**Text provided**
★ ★ ★
The neighbouring peoples did likewise. The Dardani on the northern
frontier as well as the Thracians in the east had no doubt been
humbled by the Romans in the eight years' conflicts from 676
to 683; the most powerful of the Thracian princes, Cotys, the ruler
of the old Odrysian kingdom, was thenceforth numbered among the client
kings of Rome. Nevertheless the pacified land had still as before
to suffer invasions from the north and east. The governor Gaius
Antonius was severely handled both by the Dardani and by the tribes
settled in the modern Dobrudscha, who, with the help of the dreaded
Bastarnae brought up from the left bank of the Danube, inflicted
on him an important defeat (692-693) at Istropolis (Istere, not far
from Kustendji). Gaius Octavius fought with better fortune
against the Bessi and Thracians (694). Marcus Piso again (697-698)
as general-in-chief wretchedly mismanaged matters; which was
no wonder, seeing that for money he gave friends and foes whatever
they wished. The Thracian Dentheletae (on the Strymon) under his
governorship plundered Macedonia far and wide, and even stationed
their posts on the great Roman military road leading from Dyrrhachium
to Thessalonica; the people in Thessalonica made up their minds
to stand a siege from them, while the strong Roman army in the province
seemed to be present only as an onlooker when the inhabitants
of the mountains and neighbouring peoples levied contributions
from the peaceful subjects of Rome.
★ ★ ★
**Data provided**
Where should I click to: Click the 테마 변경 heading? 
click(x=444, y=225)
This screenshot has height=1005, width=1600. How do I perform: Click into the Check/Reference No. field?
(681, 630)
★ ★ ★
**The tasks**
1. Answer these from the passage on the Thracians and Dardani, one line each:
(a) Who ruled the old Odrysian kingdom?
(b) Where did Gaius Antonius suffer an important defeat?
(c) Along which road did the Dentheletae station their posts?
2. Carry on the passage on the Thracians and Dardani, picking up right after its final sentence.

**Responses per task**
1.
(a) Cotys
(b) At Istropolis (Istere, not far from Kustendji)
(c) The great Roman military road from Dyrrhachium to Thessalonica

2.
The New Dacian Kingdom
Such attacks could not indeed endanger the power of Rome, and a fresh
disgrace had long ago ceased to occasion concern. But just about
this period a people began to acquire political consolidation
beyond the Danube in the wide Dacian steppes--a people which seemed
destined to play a different part in history from that of the Bessi
and the Dentheletae. Among the Getae or Dacians in primeval times
there had been associated with the king of the people a holy man
called Zalmoxis, who, after having explored the ways and wonders
of the gods in distant travel in foreign lands, and having thoroughly
studied in particular the wisdom of the Egyptian priests
and of the Greek Pythagoreans, had returned to his native country
to endhis life as a pious hermit in a cavern of the "holy mountain."
He remained accessible only to the king and his servants, and gave
forth to the king and through him to the people his oracles
with reference to every important undertaking. He was regarded
by his countrymen at first as priest of the supreme god and ultimately
as himself a god, just as it is said of Moses and Aaron that the Lord
had made Aaron the prophet and Moses the god of the prophet.
This had become a permanent institution; there was regularly associated
with the king of the Getae such a god, from whose mouth everything
which the king ordered proceeded or appeared to proceed.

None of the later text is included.